Agentic systems remain constrained by imperfect reasoning, brittle tool interactions, and unclear evaluation criteria. It is often hard to know whether a system is finished, correct, or safe.

As a result, the field is converging on a pragmatic position. Successful systems favour bounded autonomy, simple patterns, and explicit checks over unrestricted agents.

Autonomy works best when it is deliberately limited (I’d suggest both for machines and humans alike..)


What the Eightfold Path has been building toward

Stage 8 is the culmination of the path.

Once you have compute, data, deep learning, transformers, scaled models, retrieval, and orchestration, autonomy becomes possible.

But autonomy is not the finish line. It is the beginning of a new discipline: designing systems that can act independently while remaining aligned with human intent, safety boundaries, and economic constraints.


Closing reflection

The Eightfold Path of AI is not a list of technologies. It is a story about capability emerging from foundations, drawing parallels between the technology has evolved over the last couple of decades and my own work.

Each stage enabled the next, until systems could finally initiate and persist.

Modern AI is not magic, it is engineering layered on engineering.

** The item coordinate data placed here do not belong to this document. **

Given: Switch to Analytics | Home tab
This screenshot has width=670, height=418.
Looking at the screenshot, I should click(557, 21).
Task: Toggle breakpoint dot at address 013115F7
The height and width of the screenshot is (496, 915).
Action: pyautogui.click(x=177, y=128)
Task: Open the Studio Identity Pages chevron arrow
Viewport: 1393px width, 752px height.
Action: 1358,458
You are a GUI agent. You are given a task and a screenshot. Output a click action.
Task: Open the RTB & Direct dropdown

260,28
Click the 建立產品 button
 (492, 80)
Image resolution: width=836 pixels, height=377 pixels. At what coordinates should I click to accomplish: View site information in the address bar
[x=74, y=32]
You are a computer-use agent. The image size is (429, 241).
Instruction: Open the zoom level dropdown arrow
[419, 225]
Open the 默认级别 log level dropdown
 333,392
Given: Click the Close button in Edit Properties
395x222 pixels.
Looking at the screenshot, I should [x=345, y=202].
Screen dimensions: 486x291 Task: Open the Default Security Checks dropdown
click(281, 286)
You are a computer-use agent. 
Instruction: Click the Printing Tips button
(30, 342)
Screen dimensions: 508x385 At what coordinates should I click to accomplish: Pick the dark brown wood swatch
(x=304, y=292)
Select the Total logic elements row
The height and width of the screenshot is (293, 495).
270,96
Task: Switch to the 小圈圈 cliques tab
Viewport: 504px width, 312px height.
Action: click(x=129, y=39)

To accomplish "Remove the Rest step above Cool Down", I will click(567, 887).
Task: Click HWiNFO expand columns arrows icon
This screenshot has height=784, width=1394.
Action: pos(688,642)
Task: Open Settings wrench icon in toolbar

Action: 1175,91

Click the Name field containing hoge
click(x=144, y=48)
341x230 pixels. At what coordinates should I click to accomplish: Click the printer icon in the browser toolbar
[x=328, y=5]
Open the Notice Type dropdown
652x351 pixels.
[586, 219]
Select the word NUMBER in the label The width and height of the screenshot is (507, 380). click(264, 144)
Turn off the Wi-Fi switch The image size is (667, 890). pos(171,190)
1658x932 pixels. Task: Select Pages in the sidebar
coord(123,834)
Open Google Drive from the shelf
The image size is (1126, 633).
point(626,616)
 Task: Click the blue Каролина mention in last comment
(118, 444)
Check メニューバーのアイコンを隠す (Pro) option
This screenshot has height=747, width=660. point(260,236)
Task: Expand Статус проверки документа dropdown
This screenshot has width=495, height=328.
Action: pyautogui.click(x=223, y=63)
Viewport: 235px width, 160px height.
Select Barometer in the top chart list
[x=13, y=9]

I also found a lot of parallels with some early work I did on genetic programming and evolving intelligence from the amazing book “Collective Intelligence“:

“Instead of choosing an algorithm to apply to a problem, you’ll make a program that attempts to automatically build the best program to solve a problem.”

This is ultimately what we are trying to do here – these ideas have been around for decades and I have been following them for a lot of that time.

But he final challenge is not making systems more powerful. It is deciding under what conditions they should be allowed to act – and how much they are allowed to spend while doing so. that is the primary task for you if implementing this 8-fold path – working in tandem with the machines, but also understanding exactly what you are actually doing at each stage.

Summary

  • Stage Eight introduces agentic AI: systems that can initiate actions rather than waiting for explicit prompts.
  • Agents operate within goal-directed loops, maintaining objectives, planning steps, and acting over time.
  • Control shifts from step-by-step human initiation to system-led continuation within defined boundaries.
  • State, memory, and stopping conditions become critical system concerns as execution persists autonomously.
  • Governance is essential to manage risk and spend, requiring explicit limits on tools, duration, and cost.